The go-around is another factor to consider when making a decision about degree of flap deflection and about where in the landing pattern to extend flaps. Because of the nose-down pitching moment produced with flap extension, trim is used to offset this pitching moment. Application of full power in the go-around increases the airflow over the wing. This produces additional lift causing significant changes in pitch. The pitch-up tendency does not diminish completely with flap retraction because of the trim setting.
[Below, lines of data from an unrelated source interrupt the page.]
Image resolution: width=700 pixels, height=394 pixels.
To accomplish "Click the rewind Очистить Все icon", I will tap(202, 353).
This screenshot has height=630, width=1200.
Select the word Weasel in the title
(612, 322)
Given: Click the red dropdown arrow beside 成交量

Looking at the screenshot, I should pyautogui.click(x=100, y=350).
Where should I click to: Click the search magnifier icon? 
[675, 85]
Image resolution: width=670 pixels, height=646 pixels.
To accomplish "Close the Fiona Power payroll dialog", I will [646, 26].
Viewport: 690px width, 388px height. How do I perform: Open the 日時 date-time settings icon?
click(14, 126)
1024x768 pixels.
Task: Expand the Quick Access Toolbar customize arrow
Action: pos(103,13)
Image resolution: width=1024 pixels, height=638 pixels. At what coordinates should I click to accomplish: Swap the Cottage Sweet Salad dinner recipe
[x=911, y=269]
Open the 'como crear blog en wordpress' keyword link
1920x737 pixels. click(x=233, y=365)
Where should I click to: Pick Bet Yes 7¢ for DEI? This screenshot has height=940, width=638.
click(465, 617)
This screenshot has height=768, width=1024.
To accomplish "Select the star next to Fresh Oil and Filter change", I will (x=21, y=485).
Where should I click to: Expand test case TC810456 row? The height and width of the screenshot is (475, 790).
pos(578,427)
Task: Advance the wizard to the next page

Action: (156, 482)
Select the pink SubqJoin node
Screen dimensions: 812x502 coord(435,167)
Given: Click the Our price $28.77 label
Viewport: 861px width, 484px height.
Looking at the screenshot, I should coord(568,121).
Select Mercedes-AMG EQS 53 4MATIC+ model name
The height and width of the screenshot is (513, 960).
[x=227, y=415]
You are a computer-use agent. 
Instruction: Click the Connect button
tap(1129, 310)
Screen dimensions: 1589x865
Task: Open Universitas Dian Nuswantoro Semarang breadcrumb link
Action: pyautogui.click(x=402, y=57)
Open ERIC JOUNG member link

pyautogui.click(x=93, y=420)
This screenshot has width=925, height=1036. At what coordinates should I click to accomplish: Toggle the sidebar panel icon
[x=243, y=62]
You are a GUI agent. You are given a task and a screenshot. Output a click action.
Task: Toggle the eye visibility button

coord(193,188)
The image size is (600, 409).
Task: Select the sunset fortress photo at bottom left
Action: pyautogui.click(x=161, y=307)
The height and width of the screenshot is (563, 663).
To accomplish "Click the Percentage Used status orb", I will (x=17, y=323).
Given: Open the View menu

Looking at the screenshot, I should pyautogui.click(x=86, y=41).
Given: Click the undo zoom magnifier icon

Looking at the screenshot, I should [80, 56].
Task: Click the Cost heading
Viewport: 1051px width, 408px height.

Expedient retraction of flaps is desirable to eliminate drag; however, the pilot should be prepared for rapid changes in pitch forces as the result of trim and the increase in airflow over the control surfaces. [Figure 5]
Airplane Operational Procedures
Figure 5. Flaps extended pitching moment
During a go-around, the pilot should carefully monitor pitch and airspeed and expect that the degree of flap deflection and the design configuration of the horizontal tail relative to the wing will affect go-around characteristics. The pilot should carefully monitor pitch and airspeed, control flap retraction to minimize altitude loss, and use rudder for coordination. Considering these factors, it is good practice to extend the same degree of flaps at the same point in the landing pattern for each landing. Consistent use of flaps in the traffic pattern allows for a preplanned and familiar go-around sequence based on the airplane’s position in the landing pattern.There is no single formula to determine the degree of flap deflection to be used on landing because a landing involves variables that are dependent on each other. The AFM/POH for the particular airplane contains the manufacturer’s recommendations for some landing situations. On the other hand, AFM/POH information on flap usage for takeoff is more precise. The manufacturer’s requirements are based on the climb performance produced by a given flap design. Under no circumstances should a flap setting given in the AFM/POH be exceeded for takeoff.